500K audio taper pots are readily available. The tap can be created by using conductive epoxy from the resistive pot material out to a wire which becomes the tap. It has been done before and works. I purchased some conductive epoxy and a few 500K pots to make a few. See here: https://www.youtube.com/watch?v=NzafFqC1C6A
On 2 original Philharmonic pots I measure the tap at 100k. I have a hard time believing that the original tap could have been 20K on a 500K pot, so I think the 100K I measure is more likely correct. I purchased a couple of 100k pots and was thinking about adding a resistor in the 400K range to the high end of it and putting the bass response circuit to the high end of the pot. So, in effect, the wiper will always be below the "tap". Sure, I will loose volume range, but 1/4 of a turn on the factory 500k is LOUD. All the originals wear out in the first quarter. Nobody need the power of quad 6L6's for a radio in their home. I think about 1/8 of a turn is really loud on these and having the volume go up at a slower rate would be nicer. This is just an idea I had and I need to try it out.
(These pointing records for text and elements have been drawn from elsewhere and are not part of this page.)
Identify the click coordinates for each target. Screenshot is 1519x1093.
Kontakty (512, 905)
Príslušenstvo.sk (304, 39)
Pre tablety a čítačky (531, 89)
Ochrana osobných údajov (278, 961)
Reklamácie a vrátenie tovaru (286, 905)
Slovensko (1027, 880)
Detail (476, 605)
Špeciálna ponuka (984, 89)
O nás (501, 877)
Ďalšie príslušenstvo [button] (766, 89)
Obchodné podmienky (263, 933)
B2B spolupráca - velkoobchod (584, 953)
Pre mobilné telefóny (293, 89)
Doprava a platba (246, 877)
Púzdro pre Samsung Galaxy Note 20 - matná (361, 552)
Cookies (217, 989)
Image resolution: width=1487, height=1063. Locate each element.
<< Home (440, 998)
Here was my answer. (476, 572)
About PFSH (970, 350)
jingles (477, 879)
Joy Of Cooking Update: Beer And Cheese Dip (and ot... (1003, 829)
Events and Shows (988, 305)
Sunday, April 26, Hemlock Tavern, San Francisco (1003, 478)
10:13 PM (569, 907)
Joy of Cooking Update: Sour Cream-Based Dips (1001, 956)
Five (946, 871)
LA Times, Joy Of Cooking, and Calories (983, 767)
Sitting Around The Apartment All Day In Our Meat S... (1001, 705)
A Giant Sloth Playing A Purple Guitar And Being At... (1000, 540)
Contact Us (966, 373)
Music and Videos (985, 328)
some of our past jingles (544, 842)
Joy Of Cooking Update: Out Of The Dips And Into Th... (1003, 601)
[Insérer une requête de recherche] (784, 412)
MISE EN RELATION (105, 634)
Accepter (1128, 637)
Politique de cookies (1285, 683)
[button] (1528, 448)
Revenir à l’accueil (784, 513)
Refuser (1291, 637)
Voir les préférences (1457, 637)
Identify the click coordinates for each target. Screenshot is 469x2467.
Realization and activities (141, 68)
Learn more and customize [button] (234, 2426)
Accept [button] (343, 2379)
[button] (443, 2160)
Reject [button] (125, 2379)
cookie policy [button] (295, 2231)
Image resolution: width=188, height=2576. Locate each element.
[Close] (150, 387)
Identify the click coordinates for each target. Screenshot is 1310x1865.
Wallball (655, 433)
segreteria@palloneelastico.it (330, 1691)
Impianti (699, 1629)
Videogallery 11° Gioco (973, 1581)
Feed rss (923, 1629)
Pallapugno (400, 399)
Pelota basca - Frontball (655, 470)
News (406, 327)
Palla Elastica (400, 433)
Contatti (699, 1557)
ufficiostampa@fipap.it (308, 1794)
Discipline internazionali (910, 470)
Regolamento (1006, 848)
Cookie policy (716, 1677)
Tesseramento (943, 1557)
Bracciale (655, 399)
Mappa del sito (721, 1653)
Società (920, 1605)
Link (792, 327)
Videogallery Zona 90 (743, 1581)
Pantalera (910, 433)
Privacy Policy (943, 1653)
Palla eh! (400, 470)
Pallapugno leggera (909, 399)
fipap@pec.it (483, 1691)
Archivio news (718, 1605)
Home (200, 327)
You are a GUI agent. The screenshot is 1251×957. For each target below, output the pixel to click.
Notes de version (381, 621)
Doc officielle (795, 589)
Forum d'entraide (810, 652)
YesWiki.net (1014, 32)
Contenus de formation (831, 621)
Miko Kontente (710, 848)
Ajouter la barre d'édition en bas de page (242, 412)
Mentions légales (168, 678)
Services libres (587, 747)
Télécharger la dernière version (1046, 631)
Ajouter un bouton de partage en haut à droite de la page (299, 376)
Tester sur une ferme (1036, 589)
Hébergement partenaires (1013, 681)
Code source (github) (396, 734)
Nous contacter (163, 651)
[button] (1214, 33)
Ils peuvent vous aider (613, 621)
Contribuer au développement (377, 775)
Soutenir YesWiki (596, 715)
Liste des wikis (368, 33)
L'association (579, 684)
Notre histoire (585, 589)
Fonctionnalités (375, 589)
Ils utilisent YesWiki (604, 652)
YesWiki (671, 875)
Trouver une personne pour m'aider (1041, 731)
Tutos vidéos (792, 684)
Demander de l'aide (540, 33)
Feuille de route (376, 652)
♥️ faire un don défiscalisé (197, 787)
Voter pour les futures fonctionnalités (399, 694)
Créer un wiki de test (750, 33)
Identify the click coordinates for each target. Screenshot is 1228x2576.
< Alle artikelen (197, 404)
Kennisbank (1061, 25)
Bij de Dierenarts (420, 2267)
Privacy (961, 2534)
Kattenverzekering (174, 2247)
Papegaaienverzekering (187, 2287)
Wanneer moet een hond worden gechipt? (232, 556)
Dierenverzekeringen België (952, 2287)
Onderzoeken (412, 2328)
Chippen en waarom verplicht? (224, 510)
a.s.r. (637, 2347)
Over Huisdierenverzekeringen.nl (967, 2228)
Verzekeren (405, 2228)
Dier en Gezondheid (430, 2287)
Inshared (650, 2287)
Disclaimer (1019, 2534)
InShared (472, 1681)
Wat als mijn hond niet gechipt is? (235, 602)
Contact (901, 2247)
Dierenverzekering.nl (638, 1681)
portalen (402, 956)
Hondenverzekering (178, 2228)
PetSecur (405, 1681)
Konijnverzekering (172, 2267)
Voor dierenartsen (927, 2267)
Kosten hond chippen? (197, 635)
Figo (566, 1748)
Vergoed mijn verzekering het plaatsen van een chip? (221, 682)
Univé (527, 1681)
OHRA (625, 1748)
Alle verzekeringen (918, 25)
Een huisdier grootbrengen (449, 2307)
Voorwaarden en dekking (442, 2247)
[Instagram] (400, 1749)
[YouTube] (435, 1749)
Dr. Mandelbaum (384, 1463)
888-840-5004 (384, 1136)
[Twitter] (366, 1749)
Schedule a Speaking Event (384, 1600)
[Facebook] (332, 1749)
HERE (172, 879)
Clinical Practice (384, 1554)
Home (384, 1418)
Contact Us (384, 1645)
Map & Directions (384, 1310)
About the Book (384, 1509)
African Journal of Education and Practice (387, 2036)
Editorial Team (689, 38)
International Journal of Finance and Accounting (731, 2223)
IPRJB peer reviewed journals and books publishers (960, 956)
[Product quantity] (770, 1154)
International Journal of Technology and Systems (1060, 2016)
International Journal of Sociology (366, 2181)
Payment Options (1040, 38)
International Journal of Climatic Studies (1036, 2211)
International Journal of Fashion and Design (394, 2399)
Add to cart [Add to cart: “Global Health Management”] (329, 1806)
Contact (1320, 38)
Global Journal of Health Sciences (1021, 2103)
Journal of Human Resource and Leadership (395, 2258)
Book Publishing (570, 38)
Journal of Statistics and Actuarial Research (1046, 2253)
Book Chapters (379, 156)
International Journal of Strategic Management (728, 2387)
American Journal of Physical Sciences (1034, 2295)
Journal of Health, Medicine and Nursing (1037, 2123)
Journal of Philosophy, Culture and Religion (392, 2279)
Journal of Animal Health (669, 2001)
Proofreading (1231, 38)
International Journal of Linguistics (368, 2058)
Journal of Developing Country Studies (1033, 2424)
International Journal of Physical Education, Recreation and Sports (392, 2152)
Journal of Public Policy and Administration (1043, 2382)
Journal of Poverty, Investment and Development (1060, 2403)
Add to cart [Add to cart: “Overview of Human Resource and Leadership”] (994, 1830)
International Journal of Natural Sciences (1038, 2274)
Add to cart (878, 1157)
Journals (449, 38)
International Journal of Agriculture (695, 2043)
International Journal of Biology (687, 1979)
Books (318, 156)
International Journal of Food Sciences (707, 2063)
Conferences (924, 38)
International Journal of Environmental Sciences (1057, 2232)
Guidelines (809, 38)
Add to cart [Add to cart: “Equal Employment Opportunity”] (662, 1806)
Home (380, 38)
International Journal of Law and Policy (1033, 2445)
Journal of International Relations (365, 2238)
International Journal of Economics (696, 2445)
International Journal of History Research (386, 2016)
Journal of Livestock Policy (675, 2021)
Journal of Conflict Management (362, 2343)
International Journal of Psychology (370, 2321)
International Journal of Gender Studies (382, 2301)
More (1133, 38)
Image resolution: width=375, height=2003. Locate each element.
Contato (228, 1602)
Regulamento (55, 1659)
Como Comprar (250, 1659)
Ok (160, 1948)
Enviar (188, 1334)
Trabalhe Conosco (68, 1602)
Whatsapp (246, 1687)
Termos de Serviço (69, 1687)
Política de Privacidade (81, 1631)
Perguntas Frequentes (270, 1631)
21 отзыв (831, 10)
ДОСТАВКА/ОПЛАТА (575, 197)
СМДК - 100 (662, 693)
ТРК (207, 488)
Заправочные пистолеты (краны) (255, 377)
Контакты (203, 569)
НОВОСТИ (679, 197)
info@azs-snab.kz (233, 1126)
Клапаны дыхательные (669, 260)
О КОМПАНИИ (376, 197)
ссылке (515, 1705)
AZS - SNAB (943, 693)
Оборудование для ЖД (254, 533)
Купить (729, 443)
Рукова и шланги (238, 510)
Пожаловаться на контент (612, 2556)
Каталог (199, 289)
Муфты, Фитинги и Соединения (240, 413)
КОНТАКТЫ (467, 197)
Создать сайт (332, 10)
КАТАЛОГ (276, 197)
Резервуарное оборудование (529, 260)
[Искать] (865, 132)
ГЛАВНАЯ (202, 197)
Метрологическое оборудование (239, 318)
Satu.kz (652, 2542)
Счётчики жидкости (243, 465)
Thanks Scott, that’s very helpful, esp. the link to the video.
Interesting video. Worth trying.
Seems the 20K tap on a 500K pot was consistent on the diagrams for the 1937 Philharmonic of 5/1937, Sixteen and Super 12. The 1939 Philly diagram (Riders 14,pg 43-44) shows a 50K tap on the diagram.
I see the Philharmonic service notes has a list of 1939 parts revisions, and on page 16 says a 40K tap.
NOS tapped pots are reported scarce now. So maybe take what you can get between 20K and 50K.
In more modern 1950's Hi-Fi terminology, it was a "loudness" control cutting in at low volume control setting, somewhat variable depending on exactly where the control was set in the 1st 1/4 of advance.
Also appears the volume control could not silence the radio with a good antenna and strong local station. On my 1940 BOL Philharmonic remote control, I finally added a resistor to ground just ahead of the volume control to quiet down the radio at low volume control setting acceptable to me.
I had to replace a broken tapped volume control, on a model Sixteen as I recall. The resistance strip had broken where the tap was riveted. Appears the method in the video might work to bridge such a break, saving the original volume control.
It would be nice if someone else had a set with an original vol pot that they could measure too. Most have been replaced and it is hard to come across an original one.
We know that the EH Scott schematic and documentation has numerous errors, and I am not saying the volume tap is one of them, but having a tap at about 25% is most common in old radios. This is about 50% rotation due to the audio taper. A 20K tap is 4% which is unusually low. A 50K tap is 10% which is still low, but closer to where these taps most commonly are in radios. If I had the time I would test the frequency response of a set with a low value tap, but that is not going to happen soon.